I am storing some float values in RGBA vertex colors and exporting them from 3ds Max into an FBX. The values show up correctly in the .fbx file. Specifically some of the values are nice simple values like 0.5 and 0.25.

When I import the FBX file into unity, I discover that the values have been changed. 0.5 becomes 0.502. I assume this must be because the importer is temporarily converting the values to 0-255 Ints and then back to floats when storing them in the mesh. 0.5 becomes 128. 128/255 = 0.50196 which gets rounded to 0.502.

It is critical that these values stay accurate. I need 0.500. NOT 0.502.

Is there a way to fix this problem?

What do you need that much precision for? Can you store them in another set of UVs instead?

No I can’t store them in another set of UVs. I want the other UVs to be reserved for lightmaps. Plus, I’m storing four values, so I’m using all four R G B and A channels.

I need the precision for specialized mapping transformations. It never even occurred to me that Unity would be casting the floats to Int before storing them.

Here’s the C# Script I’m using in Unity to print the mesh vertex color values to check them:

Mesh mesh = GetComponent().mesh;
int i = 0;
while (i < mesh.colors.Length) {
print(mesh.colors*);*

  • i++;*
    }
    mesh.colors stores a float value apparently because that’s what gets printed out. It seems very absurd that the .colors array would be stored as floats… even though Unity’s importer is temporarily casting to Int and then storing as float. It makes storing as float worthless and impairs data packing solutions.
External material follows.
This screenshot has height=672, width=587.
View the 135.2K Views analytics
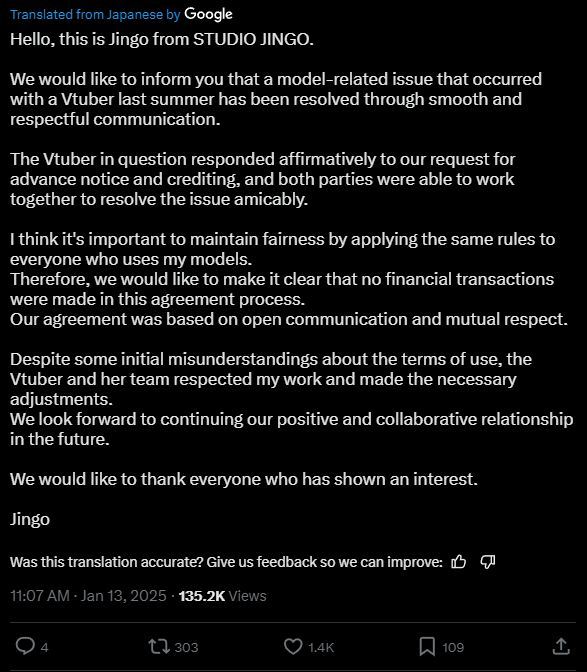click(222, 596)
OK, maybe mesh.colors doesn’t store floats after all. I changed the loop to this:

while (i < mesh.colors.Length) {
mesh.colors = new Color(0.5F, 0.5F, 0.5F, 0.5F);
print(mesh.colors*);*
i++;
}
The script doesn’t show any errors so I’m left to believe the new Color line is storing to mesh.colors. But the print line doesn’t print 0.5; it prints 0.502!!
I guess there’s some kind of implicit cast going on when .colors is accessed. :frowning:

It will get converted to .502 regardless; there’s no way to keep it as a “pure” float, because the mesh actually stores colors as bytes. For this reason I’d recommend using Mesh.colors32, which is the “real” vertex color data. It’s faster and uses less memory than Mesh.colors since there’s no superfluous float conversion.

–Eric

Thanks, Eric.

Very disappointing… :frowning: But I appreciate you chiming in to clear things up!

RESOLVED:

I’m just following up to explain how I got around the issue. It just so happens that in my particular case, I can get away with values that fall on a grid with the smallest value being 1/128 which is 0.0078125. So I’ve added a couple lines in the shader to snap the float values to a multiple of 0.0078125.

float remainder = fmod ( i.color.r, 0.0078125);
i.color.r = (i.color.r - remainder);

I do this for each of the four color channels. The cost of fmod is kind of obnoxious since it takes a few processor cycles, but it’s worth it for the gains of storing data in the RGB channel in my case.